The KFF analysis shows that the rate of prior authorization requests varies across MA plans, as does the denial rate. For example, Anthem plans saw 2.9 prior authorization requests per enrollee with 3% denial rates, while Kaiser Permanente plans saw fewer prior authorization requests at 0.3 per enrollee but higher denial rates of 12%. KFF states, “In general, insurers that had more prior authorization requests, denied a lower share of those requests. The exception is Centene, which had both a relatively high number of prior authorization determinations (2.6 per enrollee) and one of the highest denial rates (10%).”
Importantly, only 11% of denied prior authorization requests were appealed. Of those that were, more than 80% were overturned.
Because there are so few appeals in relation to the overall number of denials, it is impossible to know how many of the denials were erroneous.
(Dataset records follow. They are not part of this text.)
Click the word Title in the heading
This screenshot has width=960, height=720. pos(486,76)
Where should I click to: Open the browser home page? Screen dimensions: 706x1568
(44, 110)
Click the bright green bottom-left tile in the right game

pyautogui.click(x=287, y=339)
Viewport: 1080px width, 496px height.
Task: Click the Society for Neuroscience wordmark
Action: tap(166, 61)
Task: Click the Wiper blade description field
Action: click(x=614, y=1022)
But low appeal rates suggest many abandon the process altogether, along with the care they need. Even successful appeals take time, and for years, Medicare Rights has heard from beneficiaries about the harmful care delays and resulting negative health outcomes caused by prior authorization.
Such processes also create burdens for providers. In 2021, an American Medical Association (AMA) survey showed that 84% of physicians reported an increase in the number of prior authorizations in the previous five years. Over 60% reported that it was “difficult to determine whether a prescription medication or medical service” requires prior authorization. And 88% reported that prior authorization interfered with continuity of care.
MA plans are required to have coverage rules that are “no more restrictive than original Medicare.” But in April of 2022, a Health and Human Services Office of the Inspector General (OIG) report found that MA plans were denying or delaying medically necessary care that Original Medicare would have covered—in clear violation of this basic responsibility.
Responding to the OIG report as well as information like the AMA survey, the Centers for Medicare & Medicaid Services (CMS) has proposed new rules for MA coverage that would prohibit some forms of prior authorization and would clarify that MA plans must cover basic benefits to the extent they are covered in Original Medicare.
The proposed rule also contains important changes to marketing rules that would better protect beneficiaries from misinformation and strong-arm sales tactics.
Medicare Rights supports efforts to reform prior authorization to reduce the burden the practice has on people with Medicare. Our forthcoming comments on CMS’s proposed rule will reflect both our support for these proposals and the need for CMS to enforce them strictly to ensure that people who need care are able to get it without unnecessary delay and stress.
We also continue to urge CMS to simplify the MA appeals process, so enrollees who must use it can do so more easily.